This work addresses the challenges of coordinated decision-making, exploration–exploitation trade-offs, and real-time adaptation faced by multi-agent systems in dynamic, complex environments. The authors propose a multi-agent digital twin framework grounded in active inference, leveraging decentralized generative models to mediate agent interactions. By integrating contextual reasoning with streaming machine learning, the framework enables efficient, scalable, and goal-adaptive behavioral policies. This approach substantially enhances the system’s capacity to adapt to environmental changes. The framework’s efficacy and practical potential are demonstrated through a Cournot competition case study, where a digital twin of a socioeconomic system is successfully constructed, validating its capability to support effective multi-agent collaborative decision-making.

Active Inference is an emerging framework providing a quantitative account of behavioral processes in neuroscience and a principled approach to decision-making under uncertainty.

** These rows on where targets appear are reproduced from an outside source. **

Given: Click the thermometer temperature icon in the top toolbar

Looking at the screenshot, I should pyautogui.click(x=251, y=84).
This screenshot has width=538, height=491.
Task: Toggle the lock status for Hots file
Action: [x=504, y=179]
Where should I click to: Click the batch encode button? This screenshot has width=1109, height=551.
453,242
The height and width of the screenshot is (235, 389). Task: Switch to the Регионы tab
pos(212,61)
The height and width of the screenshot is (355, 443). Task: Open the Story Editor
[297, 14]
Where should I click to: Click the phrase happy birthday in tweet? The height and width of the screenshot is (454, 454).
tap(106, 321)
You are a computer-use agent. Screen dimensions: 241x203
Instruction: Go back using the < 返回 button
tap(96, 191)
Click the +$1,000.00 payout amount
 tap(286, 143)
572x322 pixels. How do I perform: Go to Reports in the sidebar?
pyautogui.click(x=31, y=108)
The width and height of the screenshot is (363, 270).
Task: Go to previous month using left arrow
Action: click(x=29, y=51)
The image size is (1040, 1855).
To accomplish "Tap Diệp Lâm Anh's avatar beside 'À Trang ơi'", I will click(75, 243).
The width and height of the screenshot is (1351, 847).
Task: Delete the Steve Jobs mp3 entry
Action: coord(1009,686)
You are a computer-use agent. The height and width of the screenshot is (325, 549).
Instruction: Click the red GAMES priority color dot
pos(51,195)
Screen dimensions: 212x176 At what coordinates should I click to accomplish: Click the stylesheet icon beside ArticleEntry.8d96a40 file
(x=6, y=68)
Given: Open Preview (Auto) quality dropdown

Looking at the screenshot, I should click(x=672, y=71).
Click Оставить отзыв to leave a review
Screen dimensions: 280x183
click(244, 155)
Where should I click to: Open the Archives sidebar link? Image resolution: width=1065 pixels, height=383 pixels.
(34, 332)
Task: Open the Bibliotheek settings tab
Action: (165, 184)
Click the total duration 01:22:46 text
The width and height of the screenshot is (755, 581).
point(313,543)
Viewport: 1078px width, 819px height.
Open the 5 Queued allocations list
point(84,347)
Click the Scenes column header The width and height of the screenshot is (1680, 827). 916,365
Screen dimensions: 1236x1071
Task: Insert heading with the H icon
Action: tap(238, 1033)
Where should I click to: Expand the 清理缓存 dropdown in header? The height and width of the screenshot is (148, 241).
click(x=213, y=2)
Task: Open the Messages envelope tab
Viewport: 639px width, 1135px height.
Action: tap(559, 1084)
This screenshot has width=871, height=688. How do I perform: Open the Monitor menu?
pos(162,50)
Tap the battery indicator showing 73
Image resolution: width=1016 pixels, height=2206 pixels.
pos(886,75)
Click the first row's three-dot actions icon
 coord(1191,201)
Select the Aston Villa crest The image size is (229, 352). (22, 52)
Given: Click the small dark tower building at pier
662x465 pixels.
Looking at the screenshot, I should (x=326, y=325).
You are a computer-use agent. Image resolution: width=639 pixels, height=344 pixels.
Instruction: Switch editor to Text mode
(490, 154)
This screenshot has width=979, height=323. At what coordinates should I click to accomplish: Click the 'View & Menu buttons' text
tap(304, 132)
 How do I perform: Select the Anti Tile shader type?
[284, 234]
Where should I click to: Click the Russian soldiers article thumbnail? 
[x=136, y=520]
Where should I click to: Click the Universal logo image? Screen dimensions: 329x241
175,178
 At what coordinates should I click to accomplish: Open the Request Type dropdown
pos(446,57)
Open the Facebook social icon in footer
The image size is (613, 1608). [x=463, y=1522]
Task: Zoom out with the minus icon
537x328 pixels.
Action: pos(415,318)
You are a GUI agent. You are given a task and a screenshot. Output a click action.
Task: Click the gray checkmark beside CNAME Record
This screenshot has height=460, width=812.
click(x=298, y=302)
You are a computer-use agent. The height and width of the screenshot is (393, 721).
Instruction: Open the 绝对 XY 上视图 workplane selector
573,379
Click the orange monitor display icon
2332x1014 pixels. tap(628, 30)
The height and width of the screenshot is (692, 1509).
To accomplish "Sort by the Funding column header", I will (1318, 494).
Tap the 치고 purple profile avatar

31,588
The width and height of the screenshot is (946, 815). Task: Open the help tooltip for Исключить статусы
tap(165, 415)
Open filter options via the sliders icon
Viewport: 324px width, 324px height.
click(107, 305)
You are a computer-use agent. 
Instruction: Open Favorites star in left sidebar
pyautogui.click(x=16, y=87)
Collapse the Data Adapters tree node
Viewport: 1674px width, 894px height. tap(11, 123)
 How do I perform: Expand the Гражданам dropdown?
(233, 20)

Its application to agency problems is natural, offering an autopoietic interpretation of action while addressing classical challenges such as the exploration-exploitation trade-off. Recently, Active Inference has been applied to digital twin scenarios for adaptive and predictive modeling of complex systems. In this work, we extend Active Inference to multi-agent digital twins in which agents interact within a shared environment while maintaining decentralized generative models. Our multi-agent framework features two innovations: (i) contextual inference to improve adaptability in dynamic environments, and (ii) the integration of streaming machine learning within agents' generative structures, enabling tunable goal-oriented behavior while preserving efficiency and scalability. The framework is illustrated through a Cournot competition example, providing a digital twin representation of a socio-economic system and highlighting its potential for coordinated decision-making in multi-agent contexts.